BLOCCO DI TESTO:
-*-
Costituisce invece una lezione di “lingua viva” – per quanto basato interamente
sullo scritto – un corso sullo stesso argomento, svolto senza il video e quindi
senza il parlato, che faccia capire ed interiorizzare le tecniche scrittorie di Miller
(l'interiorizzazione può avvenire, ad esempio, attraverso l'invio ripetuto, da parte
degli studenti, dei loro pastiches della scrittura di Miller agli studenti di un corso
gemellato in una università americana, fin quando i pastiches non vengano
accettati come “abbastanza convincenti”). Al termine di un siffatto corso, gli studenti
dovranno essere in grado di illustrare, seppure con meno brio e perizia di Miller, le
sue tecniche e di imitare la sua scrittura. Dopo l'assimilazione di molteplici modelli
di stile e poi con la loro fusione in uno stile proprio, gli studenti acquisteranno una
capacità di scrivere nella L2 che sarà autentica, consapevole, efficace e, nel
contempo, propria ad ognuno di loro. Questa è la “lingua viva”.
Le diverse discipline linguistiche “tradizionali” appena elencate, elaborate attraverso i
secoli per l'analisi dei testi, hanno un indiscusso valore sia culturale che formativo. Infatti,
sapere una lingua è, necessariamente, saper interpretare anche le sue manifestazioni
testuali, che comprendono:
• sia l'immenso patrimonio di scritti che costituisce la nostra memoria storica, senza la
quale non saremmo letteralmente nulla;
• sia i nuovi hypertexts e i testi digitali in genere, i quali moltiplicano le potenzialità
espressive dei testi stampati;
• sia i testi sui generis, come i “testi audiovisivi”, indici dell'effettiva complessità dei
processi semiotici umani.
-*-
RIGHE FORNITE:
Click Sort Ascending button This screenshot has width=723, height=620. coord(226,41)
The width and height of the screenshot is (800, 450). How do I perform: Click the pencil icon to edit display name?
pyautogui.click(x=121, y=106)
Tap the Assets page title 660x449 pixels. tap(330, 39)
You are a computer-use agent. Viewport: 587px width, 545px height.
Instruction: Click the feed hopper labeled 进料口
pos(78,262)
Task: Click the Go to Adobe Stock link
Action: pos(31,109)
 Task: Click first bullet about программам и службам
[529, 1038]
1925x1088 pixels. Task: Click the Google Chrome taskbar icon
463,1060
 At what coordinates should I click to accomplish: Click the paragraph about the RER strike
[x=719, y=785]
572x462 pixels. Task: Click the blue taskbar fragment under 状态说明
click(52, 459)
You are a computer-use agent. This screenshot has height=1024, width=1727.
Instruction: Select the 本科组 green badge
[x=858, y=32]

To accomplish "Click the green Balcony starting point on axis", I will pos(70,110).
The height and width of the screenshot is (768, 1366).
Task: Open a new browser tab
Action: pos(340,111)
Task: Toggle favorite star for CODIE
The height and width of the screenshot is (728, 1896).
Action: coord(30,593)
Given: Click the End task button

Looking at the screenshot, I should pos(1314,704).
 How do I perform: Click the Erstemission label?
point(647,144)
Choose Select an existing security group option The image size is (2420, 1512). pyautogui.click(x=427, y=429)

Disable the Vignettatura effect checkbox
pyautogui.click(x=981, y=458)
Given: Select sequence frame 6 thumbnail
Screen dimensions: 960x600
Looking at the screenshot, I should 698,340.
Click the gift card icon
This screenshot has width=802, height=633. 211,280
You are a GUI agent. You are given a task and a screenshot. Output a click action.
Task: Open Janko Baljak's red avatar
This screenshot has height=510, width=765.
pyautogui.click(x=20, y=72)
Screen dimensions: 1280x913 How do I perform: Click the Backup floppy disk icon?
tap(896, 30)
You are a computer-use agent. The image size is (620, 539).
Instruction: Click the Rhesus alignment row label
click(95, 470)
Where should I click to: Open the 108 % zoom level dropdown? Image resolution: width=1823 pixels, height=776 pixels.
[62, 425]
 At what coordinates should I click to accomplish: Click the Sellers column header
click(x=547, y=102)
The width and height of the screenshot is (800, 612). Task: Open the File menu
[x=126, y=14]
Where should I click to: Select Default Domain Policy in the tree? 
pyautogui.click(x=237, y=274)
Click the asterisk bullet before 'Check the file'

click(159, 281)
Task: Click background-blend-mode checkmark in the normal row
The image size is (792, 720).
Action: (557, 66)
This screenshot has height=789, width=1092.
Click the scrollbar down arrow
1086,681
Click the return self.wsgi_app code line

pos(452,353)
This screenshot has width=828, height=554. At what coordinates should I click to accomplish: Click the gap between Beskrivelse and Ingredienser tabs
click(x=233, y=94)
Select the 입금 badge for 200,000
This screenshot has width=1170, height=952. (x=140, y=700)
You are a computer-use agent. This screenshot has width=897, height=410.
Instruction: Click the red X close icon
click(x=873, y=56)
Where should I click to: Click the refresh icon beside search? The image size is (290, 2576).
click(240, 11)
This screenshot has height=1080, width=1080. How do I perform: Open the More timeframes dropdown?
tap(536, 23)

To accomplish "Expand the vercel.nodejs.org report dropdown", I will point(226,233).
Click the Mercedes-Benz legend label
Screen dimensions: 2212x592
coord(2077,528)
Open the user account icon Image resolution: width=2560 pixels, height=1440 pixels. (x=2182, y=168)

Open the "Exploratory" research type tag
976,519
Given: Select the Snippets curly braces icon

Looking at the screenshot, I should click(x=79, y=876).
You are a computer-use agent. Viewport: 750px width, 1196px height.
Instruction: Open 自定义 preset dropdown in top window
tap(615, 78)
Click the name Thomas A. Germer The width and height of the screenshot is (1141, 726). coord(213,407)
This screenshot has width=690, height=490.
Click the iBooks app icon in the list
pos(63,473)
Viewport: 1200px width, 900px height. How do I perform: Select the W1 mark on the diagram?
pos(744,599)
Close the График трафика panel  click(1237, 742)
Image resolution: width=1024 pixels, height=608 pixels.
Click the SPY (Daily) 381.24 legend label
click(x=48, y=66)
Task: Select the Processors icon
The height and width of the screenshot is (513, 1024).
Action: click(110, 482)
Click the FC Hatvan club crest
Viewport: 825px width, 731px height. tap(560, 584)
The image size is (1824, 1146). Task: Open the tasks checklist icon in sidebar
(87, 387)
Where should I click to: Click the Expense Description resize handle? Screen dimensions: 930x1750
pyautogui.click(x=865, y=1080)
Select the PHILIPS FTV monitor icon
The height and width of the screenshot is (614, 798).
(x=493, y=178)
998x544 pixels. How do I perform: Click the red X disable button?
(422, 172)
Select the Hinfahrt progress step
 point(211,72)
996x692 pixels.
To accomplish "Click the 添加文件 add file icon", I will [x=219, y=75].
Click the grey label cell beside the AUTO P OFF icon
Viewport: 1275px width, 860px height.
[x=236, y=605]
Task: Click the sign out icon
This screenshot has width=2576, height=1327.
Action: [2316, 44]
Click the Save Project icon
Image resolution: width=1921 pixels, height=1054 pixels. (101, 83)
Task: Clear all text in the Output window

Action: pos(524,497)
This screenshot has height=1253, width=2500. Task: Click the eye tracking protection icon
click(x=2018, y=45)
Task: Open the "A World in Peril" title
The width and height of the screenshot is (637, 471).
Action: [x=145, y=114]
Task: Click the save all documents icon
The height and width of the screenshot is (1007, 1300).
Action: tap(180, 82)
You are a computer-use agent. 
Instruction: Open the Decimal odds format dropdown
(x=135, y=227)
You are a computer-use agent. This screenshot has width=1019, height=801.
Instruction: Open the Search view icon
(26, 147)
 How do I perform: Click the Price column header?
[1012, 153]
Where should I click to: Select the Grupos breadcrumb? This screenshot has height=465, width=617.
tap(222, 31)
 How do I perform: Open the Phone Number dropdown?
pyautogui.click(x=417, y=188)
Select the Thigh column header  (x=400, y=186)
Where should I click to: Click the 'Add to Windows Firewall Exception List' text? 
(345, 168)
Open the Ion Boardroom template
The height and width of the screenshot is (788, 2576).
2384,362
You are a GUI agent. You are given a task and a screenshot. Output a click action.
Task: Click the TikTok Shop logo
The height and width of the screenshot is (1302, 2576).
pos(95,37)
-*-
COSE DA FARE:
1) Trascrivi il passo del blocco di testo a partire da "Le diverse discipline" e proseguendo fino a "processi semiotici umani.".
2) Tra le righe fornite, riscrivi soltanto quelle che vanno dalla riga con "This screenshot has width=690, height=490." fino alla riga con "click(x=48, y=66)", sostituendo "panel" con "window" e lasciando invariato tutto il resto.

RISPOSTE:
1)
Le diverse discipline linguistiche “tradizionali” appena elencate, elaborate attraverso i
secoli per l'analisi dei testi, hanno un indiscusso valore sia culturale che formativo. Infatti,
sapere una lingua è, necessariamente, saper interpretare anche le sue manifestazioni
testuali, che comprendono:
• sia l'immenso patrimonio di scritti che costituisce la nostra memoria storica, senza la
quale non saremmo letteralmente nulla;
• sia i nuovi hypertexts e i testi digitali in genere, i quali moltiplicano le potenzialità
espressive dei testi stampati;
• sia i testi sui generis, come i “testi audiovisivi”, indici dell'effettiva complessità dei
processi semiotici umani.

2)
This screenshot has width=690, height=490.
Click the iBooks app icon in the list
pos(63,473)
Viewport: 1200px width, 900px height. How do I perform: Select the W1 mark on the diagram?
pos(744,599)
Close the График трафика window  click(1237, 742)
Image resolution: width=1024 pixels, height=608 pixels.
Click the SPY (Daily) 381.24 legend label
click(x=48, y=66)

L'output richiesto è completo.